Then, there are the Flyers’ other two notable rentals: Braun and Patrick Brown.

Braun, of course, has been through all of this before, as he was shipped out by Fletcher at last year’s deadline as well. This is old hat to him at this point.

“I probably won’t even be paying attention to it much, I’ll be watching the kids,” he said on Thursday. “On a day off (from practice), usually that’s my job.”

Brown, on the other hand, is in the midst of his first full NHL season, and still is holding out hope that the team that gave him that shot might choose to hold onto him and discuss the possibility of a 2023-24 return.

If either garner interest on Friday, however, they’ll gone.

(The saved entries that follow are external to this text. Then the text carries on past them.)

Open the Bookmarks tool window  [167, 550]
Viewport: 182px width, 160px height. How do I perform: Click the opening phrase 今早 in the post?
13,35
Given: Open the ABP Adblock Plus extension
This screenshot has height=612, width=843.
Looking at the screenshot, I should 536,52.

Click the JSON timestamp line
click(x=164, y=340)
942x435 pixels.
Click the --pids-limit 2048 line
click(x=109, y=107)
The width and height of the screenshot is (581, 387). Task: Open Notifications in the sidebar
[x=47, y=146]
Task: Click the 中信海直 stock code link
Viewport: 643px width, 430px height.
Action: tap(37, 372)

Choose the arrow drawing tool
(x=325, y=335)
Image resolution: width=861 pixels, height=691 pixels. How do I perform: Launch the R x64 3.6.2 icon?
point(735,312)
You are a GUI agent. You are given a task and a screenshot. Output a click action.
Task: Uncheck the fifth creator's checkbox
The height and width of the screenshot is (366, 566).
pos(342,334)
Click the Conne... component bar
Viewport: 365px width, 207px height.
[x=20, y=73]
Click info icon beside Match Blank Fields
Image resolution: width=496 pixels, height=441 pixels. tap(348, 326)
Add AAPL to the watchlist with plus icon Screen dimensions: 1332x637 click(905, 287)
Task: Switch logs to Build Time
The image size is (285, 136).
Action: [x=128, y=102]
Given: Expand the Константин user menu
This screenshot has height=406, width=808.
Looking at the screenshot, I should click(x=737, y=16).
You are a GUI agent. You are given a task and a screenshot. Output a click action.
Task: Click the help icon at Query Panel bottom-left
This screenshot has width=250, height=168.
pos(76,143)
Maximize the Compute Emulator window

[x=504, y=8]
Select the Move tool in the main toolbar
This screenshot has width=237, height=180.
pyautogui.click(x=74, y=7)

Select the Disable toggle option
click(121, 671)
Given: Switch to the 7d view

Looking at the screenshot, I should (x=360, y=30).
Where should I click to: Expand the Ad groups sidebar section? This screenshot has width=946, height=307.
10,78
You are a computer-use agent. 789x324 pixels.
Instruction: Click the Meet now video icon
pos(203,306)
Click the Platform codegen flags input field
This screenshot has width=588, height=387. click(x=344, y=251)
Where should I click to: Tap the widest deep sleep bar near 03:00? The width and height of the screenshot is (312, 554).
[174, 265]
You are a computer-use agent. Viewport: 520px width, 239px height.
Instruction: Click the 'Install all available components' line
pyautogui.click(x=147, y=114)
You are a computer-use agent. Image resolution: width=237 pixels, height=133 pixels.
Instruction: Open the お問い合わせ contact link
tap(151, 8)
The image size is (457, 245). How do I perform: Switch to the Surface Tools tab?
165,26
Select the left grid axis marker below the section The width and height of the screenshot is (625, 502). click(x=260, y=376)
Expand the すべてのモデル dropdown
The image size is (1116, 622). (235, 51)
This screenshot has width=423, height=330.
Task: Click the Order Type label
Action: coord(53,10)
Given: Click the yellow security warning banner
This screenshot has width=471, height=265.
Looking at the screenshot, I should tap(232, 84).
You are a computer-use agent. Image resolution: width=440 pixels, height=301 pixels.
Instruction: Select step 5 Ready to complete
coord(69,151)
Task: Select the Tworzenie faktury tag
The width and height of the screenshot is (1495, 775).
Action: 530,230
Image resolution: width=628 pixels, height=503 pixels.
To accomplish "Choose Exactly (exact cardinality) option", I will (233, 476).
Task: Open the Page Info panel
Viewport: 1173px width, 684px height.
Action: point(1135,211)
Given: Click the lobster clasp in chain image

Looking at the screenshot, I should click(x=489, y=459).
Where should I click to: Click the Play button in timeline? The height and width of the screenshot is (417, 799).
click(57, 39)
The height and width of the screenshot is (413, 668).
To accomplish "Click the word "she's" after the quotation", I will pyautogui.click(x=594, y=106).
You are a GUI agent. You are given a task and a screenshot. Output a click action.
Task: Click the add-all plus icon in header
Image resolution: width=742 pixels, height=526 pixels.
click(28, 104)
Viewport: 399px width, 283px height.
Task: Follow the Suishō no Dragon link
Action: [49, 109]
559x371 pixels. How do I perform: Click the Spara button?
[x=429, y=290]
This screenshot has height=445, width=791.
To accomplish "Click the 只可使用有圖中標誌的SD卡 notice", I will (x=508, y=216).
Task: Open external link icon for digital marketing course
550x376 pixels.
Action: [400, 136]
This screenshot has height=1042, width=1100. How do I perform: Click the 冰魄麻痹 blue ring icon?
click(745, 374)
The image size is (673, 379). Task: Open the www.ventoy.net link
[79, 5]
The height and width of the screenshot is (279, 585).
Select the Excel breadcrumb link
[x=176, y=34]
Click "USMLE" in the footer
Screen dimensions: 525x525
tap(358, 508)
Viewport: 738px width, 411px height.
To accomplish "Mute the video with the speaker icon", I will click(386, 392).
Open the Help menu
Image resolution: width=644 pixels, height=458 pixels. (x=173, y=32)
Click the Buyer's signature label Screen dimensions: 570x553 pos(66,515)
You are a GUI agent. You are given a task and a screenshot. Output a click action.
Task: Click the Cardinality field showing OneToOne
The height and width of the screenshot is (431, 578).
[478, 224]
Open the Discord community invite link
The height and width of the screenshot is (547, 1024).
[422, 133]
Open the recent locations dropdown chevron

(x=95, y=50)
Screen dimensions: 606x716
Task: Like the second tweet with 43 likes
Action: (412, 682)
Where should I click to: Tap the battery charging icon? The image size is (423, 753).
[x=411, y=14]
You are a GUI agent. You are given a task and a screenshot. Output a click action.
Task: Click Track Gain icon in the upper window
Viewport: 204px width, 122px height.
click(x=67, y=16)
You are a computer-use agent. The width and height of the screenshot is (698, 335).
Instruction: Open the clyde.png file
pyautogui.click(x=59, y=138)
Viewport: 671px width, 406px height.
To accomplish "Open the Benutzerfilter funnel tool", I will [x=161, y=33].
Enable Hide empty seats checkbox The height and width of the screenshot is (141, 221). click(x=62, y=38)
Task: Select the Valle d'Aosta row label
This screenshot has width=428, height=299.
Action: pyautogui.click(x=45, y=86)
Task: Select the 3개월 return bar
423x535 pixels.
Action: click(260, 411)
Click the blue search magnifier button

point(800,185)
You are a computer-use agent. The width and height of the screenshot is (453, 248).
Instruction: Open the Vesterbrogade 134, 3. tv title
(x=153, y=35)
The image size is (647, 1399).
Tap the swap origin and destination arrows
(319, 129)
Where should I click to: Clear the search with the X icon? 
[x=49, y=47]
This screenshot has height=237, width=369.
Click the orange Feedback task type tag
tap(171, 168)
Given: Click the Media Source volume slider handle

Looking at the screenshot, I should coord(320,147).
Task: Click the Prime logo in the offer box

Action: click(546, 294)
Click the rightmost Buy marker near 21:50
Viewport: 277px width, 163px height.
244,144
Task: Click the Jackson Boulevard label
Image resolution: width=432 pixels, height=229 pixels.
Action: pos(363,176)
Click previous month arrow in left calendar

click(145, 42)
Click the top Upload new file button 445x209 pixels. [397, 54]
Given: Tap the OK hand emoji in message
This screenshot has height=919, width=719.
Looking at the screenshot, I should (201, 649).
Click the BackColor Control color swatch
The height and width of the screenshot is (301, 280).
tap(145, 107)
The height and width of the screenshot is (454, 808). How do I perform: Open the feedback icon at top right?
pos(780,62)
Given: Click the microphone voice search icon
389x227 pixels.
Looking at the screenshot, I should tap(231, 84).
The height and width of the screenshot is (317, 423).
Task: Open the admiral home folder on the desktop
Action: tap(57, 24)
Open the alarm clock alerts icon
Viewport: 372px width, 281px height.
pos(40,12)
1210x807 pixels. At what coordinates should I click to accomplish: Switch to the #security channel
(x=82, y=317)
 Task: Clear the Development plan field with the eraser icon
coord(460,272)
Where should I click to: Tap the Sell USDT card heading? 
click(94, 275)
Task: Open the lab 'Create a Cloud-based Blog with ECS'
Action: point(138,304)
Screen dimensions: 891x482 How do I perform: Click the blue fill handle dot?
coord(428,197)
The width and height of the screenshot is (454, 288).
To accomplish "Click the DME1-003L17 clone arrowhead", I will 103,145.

Neither will have clubs banging down the door to acquire them. But Braun at the very least should bring back a late-round pick, and Brown very well could, too. Braun fits as a depth right-handed defenseman capable of blocking shots and suppressing chances— a solid insurance policy to sit in the press box during the playoffs in case injuries ravage a team’s blue-line corps. Brown is basically the forward version of Braun, except replace blocked shots with faceoff wins. It’s not difficult to imagine a contender seeing Brown as a useful 14th forward who could see action if a specific matchup requires a strong righthanded faceoff man to come off the bench as a mid-series adjustment.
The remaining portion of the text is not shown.